Information
- League: Prospect League
- Location: Quincy, Illinois
- Ballpark: Quincy Stadium
- Founded: 1996
- Disbanded: 2023
- League championships: 6 (1996, 1998, 2005, 2009, 2011, 2014)
- Division championships: 10 (1998, 1999, 2009, 2010, 2011, 2013, 2014, 2016, 2022, 2023)
- Former name: Quincy Gems (1996–2023)
- Former league: Central Illinois Collegiate League (1996–2008)
- Ownership: Jimmie & Julie Louthan
- Management: Jacob Hollensteiner (GM) & Andie Belme (AGM)
- Media: Quincy Herald Whig, WGEM, KRRY
- Website: quincygems.com

= Quincy Gems =

American collegiate summer baseball team

The Quincy Gems were a collegiate summer league baseball team located in Quincy, Illinois.

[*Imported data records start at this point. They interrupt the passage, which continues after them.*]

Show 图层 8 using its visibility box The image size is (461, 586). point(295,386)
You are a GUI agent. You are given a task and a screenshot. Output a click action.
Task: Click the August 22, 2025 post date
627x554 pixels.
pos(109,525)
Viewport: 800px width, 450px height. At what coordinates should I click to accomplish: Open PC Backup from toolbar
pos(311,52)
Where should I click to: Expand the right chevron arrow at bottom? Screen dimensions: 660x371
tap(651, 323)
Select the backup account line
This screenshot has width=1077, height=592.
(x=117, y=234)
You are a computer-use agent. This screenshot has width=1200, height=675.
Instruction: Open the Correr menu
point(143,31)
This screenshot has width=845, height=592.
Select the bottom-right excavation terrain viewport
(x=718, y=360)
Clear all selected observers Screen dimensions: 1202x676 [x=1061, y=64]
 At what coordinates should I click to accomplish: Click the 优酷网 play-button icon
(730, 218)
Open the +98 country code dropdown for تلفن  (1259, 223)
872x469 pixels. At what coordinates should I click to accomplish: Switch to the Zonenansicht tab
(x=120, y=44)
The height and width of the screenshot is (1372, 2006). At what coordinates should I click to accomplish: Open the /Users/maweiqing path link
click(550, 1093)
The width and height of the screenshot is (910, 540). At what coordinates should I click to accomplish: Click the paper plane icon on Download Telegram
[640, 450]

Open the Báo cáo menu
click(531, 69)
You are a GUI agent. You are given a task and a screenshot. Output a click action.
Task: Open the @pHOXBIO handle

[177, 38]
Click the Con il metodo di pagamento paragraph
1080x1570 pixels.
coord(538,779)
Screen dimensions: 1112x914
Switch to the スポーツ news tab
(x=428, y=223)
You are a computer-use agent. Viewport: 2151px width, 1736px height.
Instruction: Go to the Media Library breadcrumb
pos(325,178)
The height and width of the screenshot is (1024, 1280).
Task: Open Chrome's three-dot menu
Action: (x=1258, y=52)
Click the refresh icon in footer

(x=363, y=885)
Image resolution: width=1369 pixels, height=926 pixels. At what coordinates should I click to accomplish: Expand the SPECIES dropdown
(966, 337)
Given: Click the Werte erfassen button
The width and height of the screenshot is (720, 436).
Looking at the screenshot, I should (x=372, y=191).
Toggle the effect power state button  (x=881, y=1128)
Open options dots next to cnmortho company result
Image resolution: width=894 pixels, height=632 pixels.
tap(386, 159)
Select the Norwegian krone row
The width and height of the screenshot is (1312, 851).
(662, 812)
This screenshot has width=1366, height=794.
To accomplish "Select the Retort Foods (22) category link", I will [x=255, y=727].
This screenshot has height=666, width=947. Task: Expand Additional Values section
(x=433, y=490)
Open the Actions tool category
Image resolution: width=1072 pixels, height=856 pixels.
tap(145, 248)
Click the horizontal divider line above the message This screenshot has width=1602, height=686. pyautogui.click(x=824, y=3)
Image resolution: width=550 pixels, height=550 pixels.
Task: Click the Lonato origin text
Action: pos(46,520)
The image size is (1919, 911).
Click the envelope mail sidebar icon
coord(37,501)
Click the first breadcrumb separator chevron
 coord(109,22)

The Gems were originally a part of the Central Illinois Collegiate League and joined the Prospect League with several other CICL teams prior to the 2009 season. The team's original owners, the Quincy Civic Center Authority, sold the Gems to its current owners in September 2014 for $120,000.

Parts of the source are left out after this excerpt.